A lady found herself in a sticky situation recently. "I am hurting so much right now. My own husband accused me of having an affair with my boss because my job takes me out of town and I often spend more time at work than at home. I really can't forgive him for these allegations. I actually had the plan to involve an elderly person from his family but now have a change of mind. I am so bitter right now!"
Sometimes it's hard to understand that marriage is not really dependent on managing the rational behaviour of your spouse. It is about managing the irrational behaviour that come up periodically.
If you examine this issue from a purely rational point of view, the husband is being irrational. Implementing an approach that will not lead to the breakdown of the marriage is very important. This kind of accusation has the potential of damaging a marriage permanently so it needs to be handled wisely.
Doing all the RIGHT things conscientiously, come home early when you can, cook his favourite meals, intimacy etc I wouldn't advise involving a third party immediately. But if after some months, there are changes from the him or at least an explanation of how the allegations came about, then one can involve a suitable third party (counselor, pastor etc).
Calling her husband for a face-to-face talk and saying: "Sweetheart, you are accusing me of cheating on you with my boss. This is not true and it hurts me more than you can imagine. However, I have come to realise that the fact that I stay at work much more than I stay at home is a major factor that has led to your suspicion. Hence, I am thinking of leaving my job to kill the suspicion and conflict between us. You do realise that leaving my job is a big risk. Hence, I would like you to help me find an alternative job that is more "marriage friendly", I will also be scouting for other jobs as well. "
I can already hear people asking "How many jobs will she leave because of his mistrust?" The major reason that her husband is accusing her of infidelity is simple - he is thinking to himself: "I am married to this woman, I get to see her much less than she gets to work with her boss. That is not fair!" Then anger and jealousy set-in which is what they are both experiencing. There is no amount of counselling and sweet-talking that will remove this resentment.

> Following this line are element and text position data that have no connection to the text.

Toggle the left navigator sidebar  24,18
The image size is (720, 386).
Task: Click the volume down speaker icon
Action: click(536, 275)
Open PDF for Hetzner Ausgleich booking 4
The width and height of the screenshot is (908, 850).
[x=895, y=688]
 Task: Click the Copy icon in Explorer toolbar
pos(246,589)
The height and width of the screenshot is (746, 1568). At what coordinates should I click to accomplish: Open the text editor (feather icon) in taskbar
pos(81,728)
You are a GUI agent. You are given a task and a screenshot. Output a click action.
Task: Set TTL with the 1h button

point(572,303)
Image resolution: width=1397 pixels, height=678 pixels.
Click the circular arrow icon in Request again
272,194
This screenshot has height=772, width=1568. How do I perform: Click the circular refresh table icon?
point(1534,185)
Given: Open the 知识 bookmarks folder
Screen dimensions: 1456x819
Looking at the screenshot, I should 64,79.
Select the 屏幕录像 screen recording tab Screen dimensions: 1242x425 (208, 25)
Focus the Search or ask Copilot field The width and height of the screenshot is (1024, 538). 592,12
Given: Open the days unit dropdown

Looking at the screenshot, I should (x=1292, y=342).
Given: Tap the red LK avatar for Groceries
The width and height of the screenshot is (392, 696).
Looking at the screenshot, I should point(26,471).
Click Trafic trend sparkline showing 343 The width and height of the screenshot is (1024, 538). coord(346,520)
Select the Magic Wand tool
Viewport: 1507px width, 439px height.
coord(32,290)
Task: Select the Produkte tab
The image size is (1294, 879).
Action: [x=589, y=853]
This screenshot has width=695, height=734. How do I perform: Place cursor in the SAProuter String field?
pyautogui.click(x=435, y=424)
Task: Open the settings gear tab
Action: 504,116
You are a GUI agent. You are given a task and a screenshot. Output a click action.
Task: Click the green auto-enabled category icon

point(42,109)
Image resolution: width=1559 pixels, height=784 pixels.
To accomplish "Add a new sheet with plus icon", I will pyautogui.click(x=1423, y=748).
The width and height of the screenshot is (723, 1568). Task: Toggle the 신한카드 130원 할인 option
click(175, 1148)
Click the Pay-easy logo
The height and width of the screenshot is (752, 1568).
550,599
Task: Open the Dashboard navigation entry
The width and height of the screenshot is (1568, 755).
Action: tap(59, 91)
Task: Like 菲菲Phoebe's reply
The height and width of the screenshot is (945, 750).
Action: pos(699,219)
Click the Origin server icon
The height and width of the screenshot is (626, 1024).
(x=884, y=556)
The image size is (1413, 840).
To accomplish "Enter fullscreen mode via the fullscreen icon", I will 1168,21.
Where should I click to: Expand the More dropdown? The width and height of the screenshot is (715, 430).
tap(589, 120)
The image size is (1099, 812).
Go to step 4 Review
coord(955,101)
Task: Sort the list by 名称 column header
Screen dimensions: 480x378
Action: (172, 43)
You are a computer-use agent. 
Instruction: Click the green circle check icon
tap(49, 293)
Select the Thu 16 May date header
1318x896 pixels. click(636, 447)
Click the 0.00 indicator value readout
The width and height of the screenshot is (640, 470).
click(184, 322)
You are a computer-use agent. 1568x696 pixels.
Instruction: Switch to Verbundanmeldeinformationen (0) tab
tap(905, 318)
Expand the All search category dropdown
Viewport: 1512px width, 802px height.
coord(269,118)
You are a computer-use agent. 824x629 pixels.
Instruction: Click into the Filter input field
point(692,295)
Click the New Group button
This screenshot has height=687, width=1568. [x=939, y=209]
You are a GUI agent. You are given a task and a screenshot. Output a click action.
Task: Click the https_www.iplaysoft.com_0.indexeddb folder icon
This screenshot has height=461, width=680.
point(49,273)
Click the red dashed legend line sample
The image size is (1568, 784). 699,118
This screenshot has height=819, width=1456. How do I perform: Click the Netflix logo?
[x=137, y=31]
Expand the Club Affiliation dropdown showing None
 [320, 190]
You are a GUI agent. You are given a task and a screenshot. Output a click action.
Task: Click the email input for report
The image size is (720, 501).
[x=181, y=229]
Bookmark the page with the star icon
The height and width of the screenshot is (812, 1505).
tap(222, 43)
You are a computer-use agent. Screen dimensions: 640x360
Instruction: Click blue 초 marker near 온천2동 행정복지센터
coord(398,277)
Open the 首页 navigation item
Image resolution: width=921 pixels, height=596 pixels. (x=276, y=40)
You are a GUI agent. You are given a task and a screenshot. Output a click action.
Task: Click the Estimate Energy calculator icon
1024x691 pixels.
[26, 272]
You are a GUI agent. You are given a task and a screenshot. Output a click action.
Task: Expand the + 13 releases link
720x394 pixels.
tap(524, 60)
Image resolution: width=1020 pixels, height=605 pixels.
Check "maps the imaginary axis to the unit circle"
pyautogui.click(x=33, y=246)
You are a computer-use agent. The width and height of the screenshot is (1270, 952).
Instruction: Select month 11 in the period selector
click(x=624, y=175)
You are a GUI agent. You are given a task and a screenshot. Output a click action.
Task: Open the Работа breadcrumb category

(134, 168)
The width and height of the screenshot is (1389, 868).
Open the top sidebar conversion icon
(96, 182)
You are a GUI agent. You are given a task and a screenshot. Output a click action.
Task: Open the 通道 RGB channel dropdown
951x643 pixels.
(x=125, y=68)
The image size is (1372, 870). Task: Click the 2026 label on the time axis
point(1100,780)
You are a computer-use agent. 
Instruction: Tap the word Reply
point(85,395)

However, if she can show him that she is willing to leave the job to assure him of her love, he will understand that her loyalty lies with him. His fear and irrational behaviour will die down.
Her job is creating schism between her and her husband. The least she can do is to indicate her willingness to leave the job to save her marriage. Willingness to do something does not necessarily translate to eventually doing it.
Before a man comes out from silent suspicion to vocal accusations of unfaithfulness the woman must have been giving out subliminal signs for quite a while.
For women, body language can reveal so much to any man with common sense. There are many signs that women give off when they are violating or on the verge of violating their marital vows. So, I agree, there is no smoke without fire.
When she says that she has not slept with any man, I am inclined to believe her, but..., what else might be going on in the background that is making her husband so uneasy?
Jesus, himself, made it clear that unfaithfulness begins in the mind and that illicit intimacy is just the final manifestation.
So when your trusted and beloved spouse accuses you of infidelity, you should take time to take stock of the subliminal signals you may have been transmitting instead of just getting confrontational.
The bright side is that he or she loves you so much that it hurts to be losing you to another.